### 課題の目的:
抜粋によると、決勝のエデンパークに集まったフランス人は何人ですか。

### 抜粋:
____________________
第1318回 輝くシルバーメダルコレクター(4) 攻め続けたフランス、1点及ばず3度目の準優勝

 3月11日に起こった東北地方太平洋沖地震で被災された皆様に心からお見舞い申し上げます。また、救援活動、復旧活動に従事されている皆様に敬意を表し、東北地方だけではなくすべての日本の皆様に激励の意を表します。

■オールブラックスのハカに敢然と立ち向かったフランス

 予選プールでの惨敗からフランスは大きく変貌し、今大会2回目のニュージーランドとの対戦に挑む。試合前のウォークライ、オールブラックスのハカをフランスは積極的な態度で受け入れる。主将のティエリー・デュソトワールを中心に手をつないだフランスのフィフティーンはVの字になってハーフラインを越え、オールブラックスに迫る。後日この行為はペナルティを科せられることになるが、予選プールの時とは違う気合の入り方に、フランスだけではなく全世界のラグビーファンはフランスの変化を見て取ったはずであり、これからの80分は今までにない熱戦となることを誰しもが期待したであろう。そして予選プールの際は黒一色になったエデンパークであるが、決勝にはなんと8000人のフランス人が集結し、「アレー・レ・ブルー」の大合唱が起こる。
____________________
### 資料データ:
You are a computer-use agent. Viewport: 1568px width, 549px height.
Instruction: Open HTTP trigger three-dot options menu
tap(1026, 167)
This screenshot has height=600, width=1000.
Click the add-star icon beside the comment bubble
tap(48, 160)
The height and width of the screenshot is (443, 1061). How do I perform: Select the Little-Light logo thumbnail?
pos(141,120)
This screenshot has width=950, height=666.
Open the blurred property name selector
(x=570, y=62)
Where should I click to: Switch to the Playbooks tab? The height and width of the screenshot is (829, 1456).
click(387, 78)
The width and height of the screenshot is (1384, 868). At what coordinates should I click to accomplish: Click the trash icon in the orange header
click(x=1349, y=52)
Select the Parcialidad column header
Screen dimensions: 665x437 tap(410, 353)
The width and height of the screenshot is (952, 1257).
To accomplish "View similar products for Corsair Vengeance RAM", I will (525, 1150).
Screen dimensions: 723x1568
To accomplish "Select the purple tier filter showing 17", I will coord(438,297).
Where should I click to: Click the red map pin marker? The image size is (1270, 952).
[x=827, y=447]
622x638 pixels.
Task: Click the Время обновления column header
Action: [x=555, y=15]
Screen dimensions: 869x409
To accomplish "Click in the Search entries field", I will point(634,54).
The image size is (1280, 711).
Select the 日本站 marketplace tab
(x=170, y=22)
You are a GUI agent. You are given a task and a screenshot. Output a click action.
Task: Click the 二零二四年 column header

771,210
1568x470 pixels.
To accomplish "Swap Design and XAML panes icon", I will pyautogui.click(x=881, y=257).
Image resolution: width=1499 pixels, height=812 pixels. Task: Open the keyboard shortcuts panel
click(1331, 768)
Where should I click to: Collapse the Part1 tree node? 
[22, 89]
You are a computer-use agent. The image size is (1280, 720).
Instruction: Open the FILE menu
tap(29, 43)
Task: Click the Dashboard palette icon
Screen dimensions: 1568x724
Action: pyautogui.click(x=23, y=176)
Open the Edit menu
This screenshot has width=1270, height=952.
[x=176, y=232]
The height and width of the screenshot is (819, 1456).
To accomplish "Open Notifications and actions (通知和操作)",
____________________
### 完全な解答:
8000人です。